>>

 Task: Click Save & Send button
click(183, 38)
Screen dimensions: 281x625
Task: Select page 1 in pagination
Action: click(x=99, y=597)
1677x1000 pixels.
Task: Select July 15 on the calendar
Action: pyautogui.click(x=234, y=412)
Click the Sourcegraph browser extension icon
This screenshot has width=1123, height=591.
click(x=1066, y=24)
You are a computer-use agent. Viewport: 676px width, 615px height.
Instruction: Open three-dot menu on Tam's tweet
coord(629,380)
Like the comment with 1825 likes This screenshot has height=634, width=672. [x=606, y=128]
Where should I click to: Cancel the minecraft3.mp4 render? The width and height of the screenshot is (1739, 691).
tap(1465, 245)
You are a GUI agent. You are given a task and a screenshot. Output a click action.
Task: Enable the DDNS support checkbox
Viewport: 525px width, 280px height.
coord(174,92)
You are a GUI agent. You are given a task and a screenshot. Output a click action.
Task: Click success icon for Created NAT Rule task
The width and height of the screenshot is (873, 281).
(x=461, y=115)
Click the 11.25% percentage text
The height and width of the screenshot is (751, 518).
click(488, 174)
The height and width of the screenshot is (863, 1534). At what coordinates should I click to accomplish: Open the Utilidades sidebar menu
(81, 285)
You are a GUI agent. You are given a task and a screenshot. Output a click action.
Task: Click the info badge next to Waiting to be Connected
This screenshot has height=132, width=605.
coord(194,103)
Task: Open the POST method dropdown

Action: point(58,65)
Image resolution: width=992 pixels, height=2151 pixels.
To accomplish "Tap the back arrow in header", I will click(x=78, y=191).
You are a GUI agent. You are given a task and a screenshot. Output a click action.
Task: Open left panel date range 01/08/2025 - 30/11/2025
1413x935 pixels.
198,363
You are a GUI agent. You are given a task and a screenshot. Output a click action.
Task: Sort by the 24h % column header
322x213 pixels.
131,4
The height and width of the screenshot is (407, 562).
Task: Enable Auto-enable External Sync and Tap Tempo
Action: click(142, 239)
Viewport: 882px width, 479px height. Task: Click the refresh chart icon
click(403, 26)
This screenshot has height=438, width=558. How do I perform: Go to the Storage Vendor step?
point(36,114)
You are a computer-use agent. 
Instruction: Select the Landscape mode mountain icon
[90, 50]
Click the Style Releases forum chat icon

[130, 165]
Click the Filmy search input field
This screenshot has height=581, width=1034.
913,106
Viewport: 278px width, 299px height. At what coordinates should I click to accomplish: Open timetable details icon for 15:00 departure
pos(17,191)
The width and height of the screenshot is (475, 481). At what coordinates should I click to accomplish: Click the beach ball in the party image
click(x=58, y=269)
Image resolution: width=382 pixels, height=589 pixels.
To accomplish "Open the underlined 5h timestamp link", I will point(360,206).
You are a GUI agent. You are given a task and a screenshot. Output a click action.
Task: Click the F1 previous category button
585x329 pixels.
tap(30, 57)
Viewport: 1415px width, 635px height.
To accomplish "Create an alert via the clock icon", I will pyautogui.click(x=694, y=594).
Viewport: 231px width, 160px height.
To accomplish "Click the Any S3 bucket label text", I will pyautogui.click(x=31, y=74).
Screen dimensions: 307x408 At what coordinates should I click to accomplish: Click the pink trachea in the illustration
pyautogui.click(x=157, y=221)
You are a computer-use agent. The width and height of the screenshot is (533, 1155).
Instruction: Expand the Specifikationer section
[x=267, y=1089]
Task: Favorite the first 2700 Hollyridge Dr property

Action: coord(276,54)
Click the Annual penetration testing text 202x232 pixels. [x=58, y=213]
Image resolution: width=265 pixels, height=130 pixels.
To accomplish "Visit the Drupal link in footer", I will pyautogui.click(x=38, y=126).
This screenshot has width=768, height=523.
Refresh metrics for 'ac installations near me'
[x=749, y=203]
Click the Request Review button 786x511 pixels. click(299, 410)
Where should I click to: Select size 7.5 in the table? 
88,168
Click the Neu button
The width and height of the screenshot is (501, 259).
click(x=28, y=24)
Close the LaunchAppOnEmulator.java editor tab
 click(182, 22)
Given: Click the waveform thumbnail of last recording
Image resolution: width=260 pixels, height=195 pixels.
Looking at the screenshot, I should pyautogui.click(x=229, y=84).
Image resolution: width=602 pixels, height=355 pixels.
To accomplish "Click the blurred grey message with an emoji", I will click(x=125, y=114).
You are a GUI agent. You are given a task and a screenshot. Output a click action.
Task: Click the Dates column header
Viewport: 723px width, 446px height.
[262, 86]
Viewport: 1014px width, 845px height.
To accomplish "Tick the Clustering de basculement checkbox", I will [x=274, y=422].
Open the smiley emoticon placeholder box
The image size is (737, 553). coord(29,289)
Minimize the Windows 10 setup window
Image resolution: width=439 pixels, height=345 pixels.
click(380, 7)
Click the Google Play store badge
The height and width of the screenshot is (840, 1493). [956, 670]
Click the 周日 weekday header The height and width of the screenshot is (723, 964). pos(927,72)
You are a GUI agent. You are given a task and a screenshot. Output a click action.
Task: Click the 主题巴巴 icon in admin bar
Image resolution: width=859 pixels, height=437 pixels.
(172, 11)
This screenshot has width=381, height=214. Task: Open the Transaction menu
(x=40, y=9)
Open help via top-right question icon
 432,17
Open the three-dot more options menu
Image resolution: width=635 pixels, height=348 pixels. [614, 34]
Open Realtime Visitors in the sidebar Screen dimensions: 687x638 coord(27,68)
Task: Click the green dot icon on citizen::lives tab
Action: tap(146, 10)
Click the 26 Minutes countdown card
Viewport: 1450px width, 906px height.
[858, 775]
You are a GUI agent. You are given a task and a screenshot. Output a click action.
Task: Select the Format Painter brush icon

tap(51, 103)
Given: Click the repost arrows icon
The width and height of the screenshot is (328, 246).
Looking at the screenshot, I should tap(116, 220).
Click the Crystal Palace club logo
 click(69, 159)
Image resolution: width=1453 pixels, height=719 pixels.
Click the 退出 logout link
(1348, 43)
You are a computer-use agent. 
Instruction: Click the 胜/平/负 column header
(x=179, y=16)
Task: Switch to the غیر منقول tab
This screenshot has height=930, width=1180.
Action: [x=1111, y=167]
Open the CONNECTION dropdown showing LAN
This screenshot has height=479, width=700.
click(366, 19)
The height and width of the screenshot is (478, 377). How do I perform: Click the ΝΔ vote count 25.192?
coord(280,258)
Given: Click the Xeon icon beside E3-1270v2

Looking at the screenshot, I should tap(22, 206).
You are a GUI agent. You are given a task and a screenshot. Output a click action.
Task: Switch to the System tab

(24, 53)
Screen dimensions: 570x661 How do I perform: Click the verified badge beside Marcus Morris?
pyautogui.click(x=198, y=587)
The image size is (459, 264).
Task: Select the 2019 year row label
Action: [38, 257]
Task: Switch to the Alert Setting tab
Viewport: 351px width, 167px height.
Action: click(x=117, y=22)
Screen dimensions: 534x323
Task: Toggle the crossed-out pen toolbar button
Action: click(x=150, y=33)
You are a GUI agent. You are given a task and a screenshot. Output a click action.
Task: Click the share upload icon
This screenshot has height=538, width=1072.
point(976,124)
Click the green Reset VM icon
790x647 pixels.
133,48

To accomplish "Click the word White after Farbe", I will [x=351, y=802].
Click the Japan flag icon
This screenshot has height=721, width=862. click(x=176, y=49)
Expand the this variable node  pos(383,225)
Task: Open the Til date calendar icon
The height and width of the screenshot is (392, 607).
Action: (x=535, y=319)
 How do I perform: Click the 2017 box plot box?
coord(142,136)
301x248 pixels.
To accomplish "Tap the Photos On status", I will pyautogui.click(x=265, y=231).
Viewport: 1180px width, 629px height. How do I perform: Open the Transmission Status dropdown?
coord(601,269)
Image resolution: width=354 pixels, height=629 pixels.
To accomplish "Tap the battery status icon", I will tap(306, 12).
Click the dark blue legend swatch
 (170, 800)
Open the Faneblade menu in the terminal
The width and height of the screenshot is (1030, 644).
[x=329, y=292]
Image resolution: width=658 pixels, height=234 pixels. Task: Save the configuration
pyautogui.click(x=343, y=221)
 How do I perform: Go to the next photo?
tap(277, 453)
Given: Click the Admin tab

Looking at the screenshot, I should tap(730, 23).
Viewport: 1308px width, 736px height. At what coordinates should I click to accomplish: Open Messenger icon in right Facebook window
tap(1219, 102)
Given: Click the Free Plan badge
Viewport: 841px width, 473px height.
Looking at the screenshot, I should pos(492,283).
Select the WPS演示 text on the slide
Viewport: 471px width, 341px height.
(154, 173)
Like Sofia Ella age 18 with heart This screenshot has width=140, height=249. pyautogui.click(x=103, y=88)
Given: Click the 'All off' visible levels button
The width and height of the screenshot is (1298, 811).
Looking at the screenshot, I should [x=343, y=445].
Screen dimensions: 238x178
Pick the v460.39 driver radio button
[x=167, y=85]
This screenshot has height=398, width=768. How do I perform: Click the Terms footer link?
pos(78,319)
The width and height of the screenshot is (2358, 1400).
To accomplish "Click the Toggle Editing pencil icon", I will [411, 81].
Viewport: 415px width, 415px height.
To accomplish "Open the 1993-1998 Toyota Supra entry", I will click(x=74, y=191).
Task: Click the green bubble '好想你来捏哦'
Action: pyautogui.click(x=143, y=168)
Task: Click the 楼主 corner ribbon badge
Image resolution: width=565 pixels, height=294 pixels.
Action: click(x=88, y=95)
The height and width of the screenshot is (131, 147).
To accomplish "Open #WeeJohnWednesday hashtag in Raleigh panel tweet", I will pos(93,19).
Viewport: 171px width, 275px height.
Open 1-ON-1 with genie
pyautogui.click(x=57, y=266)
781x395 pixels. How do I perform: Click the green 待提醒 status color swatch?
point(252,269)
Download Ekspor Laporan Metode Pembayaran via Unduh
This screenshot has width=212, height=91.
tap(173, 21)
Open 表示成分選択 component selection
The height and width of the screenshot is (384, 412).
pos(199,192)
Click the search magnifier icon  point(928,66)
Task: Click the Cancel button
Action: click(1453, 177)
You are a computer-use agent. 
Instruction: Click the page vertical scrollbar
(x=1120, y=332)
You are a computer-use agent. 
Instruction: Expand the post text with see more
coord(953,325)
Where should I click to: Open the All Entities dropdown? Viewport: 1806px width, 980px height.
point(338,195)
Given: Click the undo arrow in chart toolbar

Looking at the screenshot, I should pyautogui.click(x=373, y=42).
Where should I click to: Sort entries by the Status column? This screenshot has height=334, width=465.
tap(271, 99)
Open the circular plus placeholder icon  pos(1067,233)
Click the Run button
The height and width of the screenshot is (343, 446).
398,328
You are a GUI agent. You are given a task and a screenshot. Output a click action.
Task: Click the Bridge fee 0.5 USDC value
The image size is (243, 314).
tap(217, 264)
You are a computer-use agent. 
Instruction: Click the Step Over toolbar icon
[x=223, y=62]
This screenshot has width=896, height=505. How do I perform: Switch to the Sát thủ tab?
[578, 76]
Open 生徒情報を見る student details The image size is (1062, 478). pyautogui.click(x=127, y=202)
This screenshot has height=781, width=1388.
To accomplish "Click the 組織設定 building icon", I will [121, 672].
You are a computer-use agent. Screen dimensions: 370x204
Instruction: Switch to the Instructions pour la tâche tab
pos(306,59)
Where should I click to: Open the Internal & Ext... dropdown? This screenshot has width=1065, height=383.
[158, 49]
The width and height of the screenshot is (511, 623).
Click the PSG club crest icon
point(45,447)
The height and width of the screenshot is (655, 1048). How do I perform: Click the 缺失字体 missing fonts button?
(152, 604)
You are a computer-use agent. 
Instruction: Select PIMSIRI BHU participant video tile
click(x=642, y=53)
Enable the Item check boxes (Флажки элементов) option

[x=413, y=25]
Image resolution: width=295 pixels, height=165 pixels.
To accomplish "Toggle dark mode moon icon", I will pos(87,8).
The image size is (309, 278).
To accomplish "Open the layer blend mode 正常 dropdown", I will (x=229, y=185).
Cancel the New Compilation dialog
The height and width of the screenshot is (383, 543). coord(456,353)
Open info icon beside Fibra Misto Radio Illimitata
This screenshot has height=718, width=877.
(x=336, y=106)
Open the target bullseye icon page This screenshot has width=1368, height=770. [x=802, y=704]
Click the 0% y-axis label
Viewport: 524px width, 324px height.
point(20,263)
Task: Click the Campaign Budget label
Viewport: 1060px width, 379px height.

<<

▸ **WHAT IS BEING ASKED**
Return the data lines from the one containing "Given: Click the Admin tab" down to the one containing "tap(1219, 102)", both included, copied verbatim.

▸ **COMPLETE OUTPUT**
Given: Click the Admin tab

Looking at the screenshot, I should tap(730, 23).
Viewport: 1308px width, 736px height. At what coordinates should I click to accomplish: Open Messenger icon in right Facebook window
tap(1219, 102)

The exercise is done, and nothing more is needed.